# Handsome Roy



## sbg (Aug 16, 2015)

Roy had me at hello. I went to his and sister Johnny's foster home to meet them, where he immediately jumped on the sofa in their room and started licking my hand. He's still very much a licker - daily licks from Roy, or something weird is going on with him. 

His color really deepened as he aged, as did the freckles on his nose and his debonair mustache. ♥ Roy remains my most openly affectionate cat, always ready, willing and able to snuggle. At 13 pounds, it can be a bit much, but I also can never say no!

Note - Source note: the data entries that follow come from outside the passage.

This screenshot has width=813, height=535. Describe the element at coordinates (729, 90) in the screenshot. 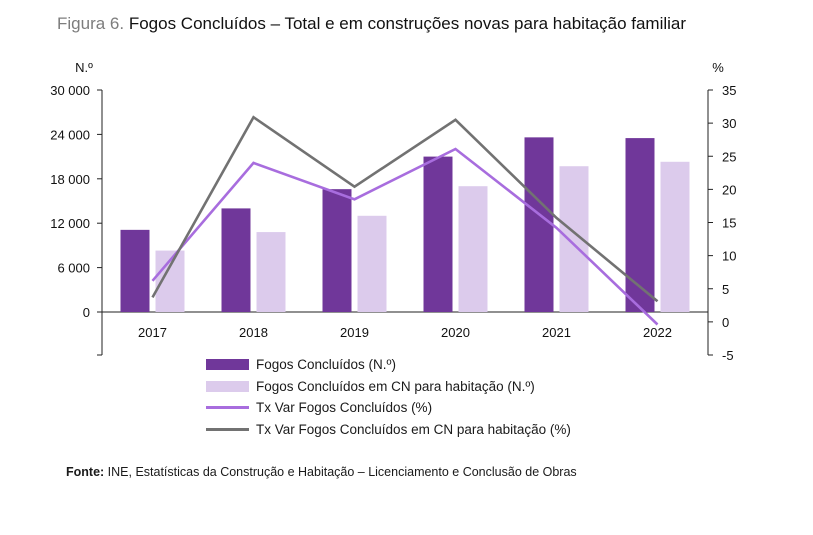

I see `right-axis-tick-label: 35` at that location.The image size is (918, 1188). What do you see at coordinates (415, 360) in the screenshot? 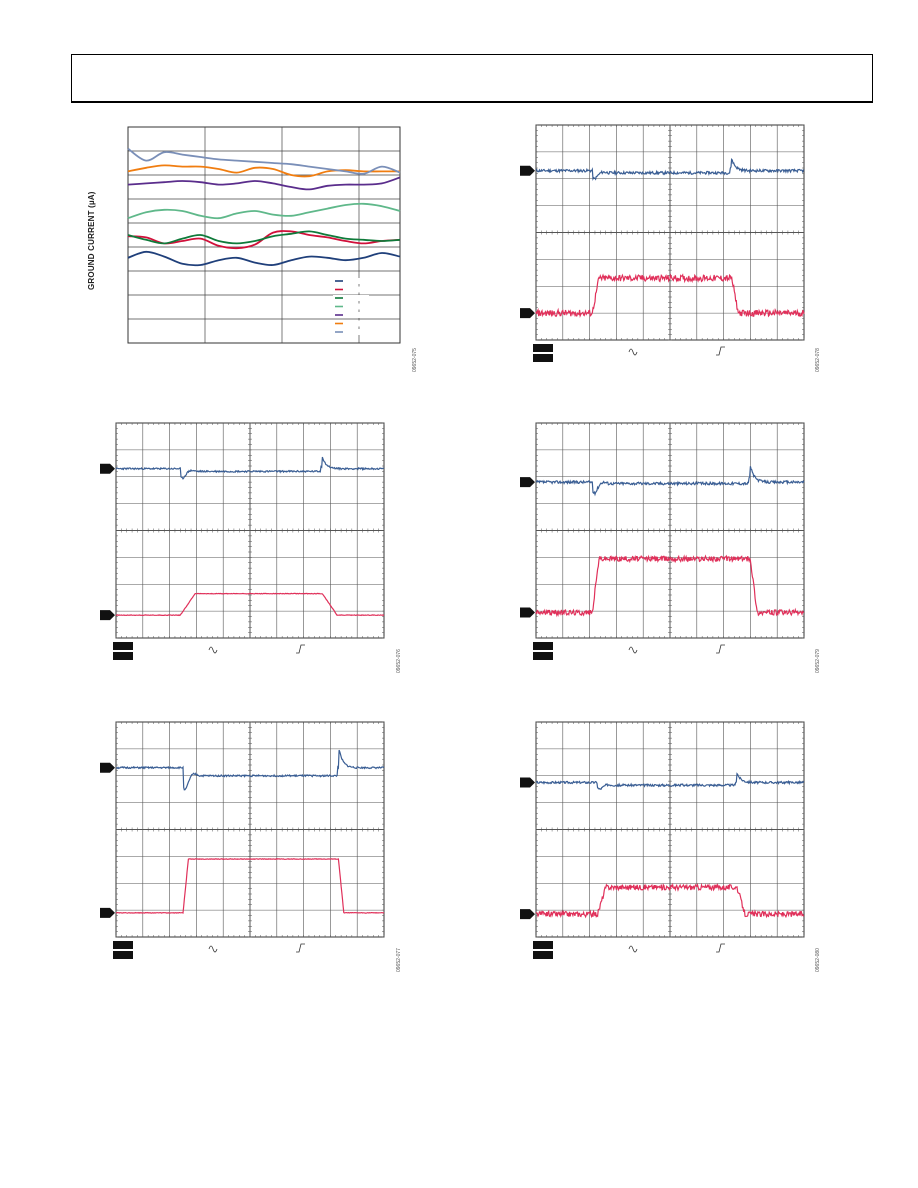
I see `figure-code: 09652-075` at bounding box center [415, 360].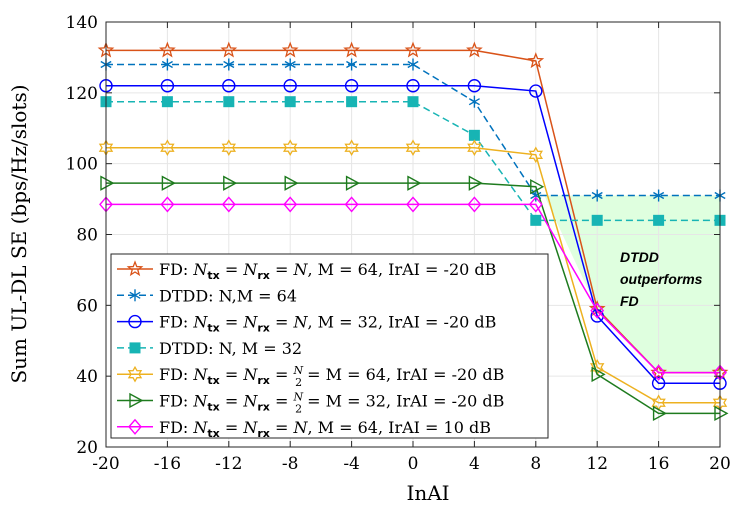  Describe the element at coordinates (106, 464) in the screenshot. I see `x-tick-label: -20` at that location.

First pic is him as a baby, and then as he is today.


----------



## DebS (Jun 14, 2015)

Oh my...that mustache is so great! Roy looks like a real darling. His personality sounds amazing.


----------



## DianeElaine (Aug 22, 2015)

He is beautiful! I love cats that like to cuddle. My Mom had a cat for almost 15 years who was seriously intelligent though he never liked to snuggle. My cat Kira loves to snuggle ( she demands it some times!) though she is not sharp like my Mom's cat was. I'd happily play with a snuggler over a uber smart cat on any day.


----------



## Catlover Danielle (Jul 31, 2013)

Hi Roy! 

He reminds me of my boy Sampson. How big is Roy? About how much does he weigh? 










My Sampson is kind of small, I will have to weigh him if you're curious.


----------



## Jetlaya67 (Sep 26, 2012)

Oh my goodness! Those pink jelly beans and pink nose! And some kitty indeed.


----------



## jking (Feb 22, 2014)

What a sweetie! With his coloring, he reminds me of Chino, who is also a 13 lb boy and very affectionate.


----------



## sbg (Aug 16, 2015)

DebS said:


> Oh my...that mustache is so great! Roy looks like a real darling. His personality sounds amazing.


I once was sitting downstairs reading a book when two women walked by my house. Through the open window, I heard, "Oh my gosh, look at his mustache!"

Yep, Roy was upstairs, surveying all and impressing passers-by.


----------



## sbg (Aug 16, 2015)

DianeElaine said:


> He is beautiful! I love cats that like to cuddle. My Mom had a cat for almost 15 years who was seriously intelligent though he never liked to snuggle. My cat Kira loves to snuggle ( she demands it some times!) though she is not sharp like my Mom's cat was. I'd happily play with a snuggler over a uber smart cat on any day.


I kind of do too! I love my other kitties, but some days you just need a guaranteed snuggle...


----------



## sbg (Aug 16, 2015)

Catlover Danielle said:


> Hi Roy!
> 
> He reminds me of my boy Sampson. How big is Roy? About how much does he weigh?
> 
> My Sampson is kind of small, I will have to weigh him if you're curious.


Oh, he's all kinds of cute! 

Roy is a bit of a beast - a hair over 13 lbs. He loves to eat and doesn't love to move, LOL.


----------



## sbg (Aug 16, 2015)

Jetlaya67 said:


> Oh my goodness! Those pink jelly beans and pink nose! And some kitty indeed.


He's my lover boy - will flop for anyone! Handsome and he knows it...


----------



## sbg (Aug 16, 2015)

jking said:


> What a sweetie! With his coloring, he reminds me of Chino, who is also a 13 lb boy and very affectionate.


Ah, Chino is so cute! I do love an orange and white - every time one comes into the shelter where I volunteer, I just love on them as much as I can because they go fast.


----------



## Nuliajuk (Oct 25, 2014)

Love the mustache and goatee. He looks like a 17th century cavalier.
Why are so many ginger cats so big, I wonder? Many years ago a woman in my home city called the wildlife people to report a cougar that turned out to be a ginger cat. I suppose she had a depth perception problem, since even the biggest cat isn't _that_ big, but there are some real giants of that colour.


----------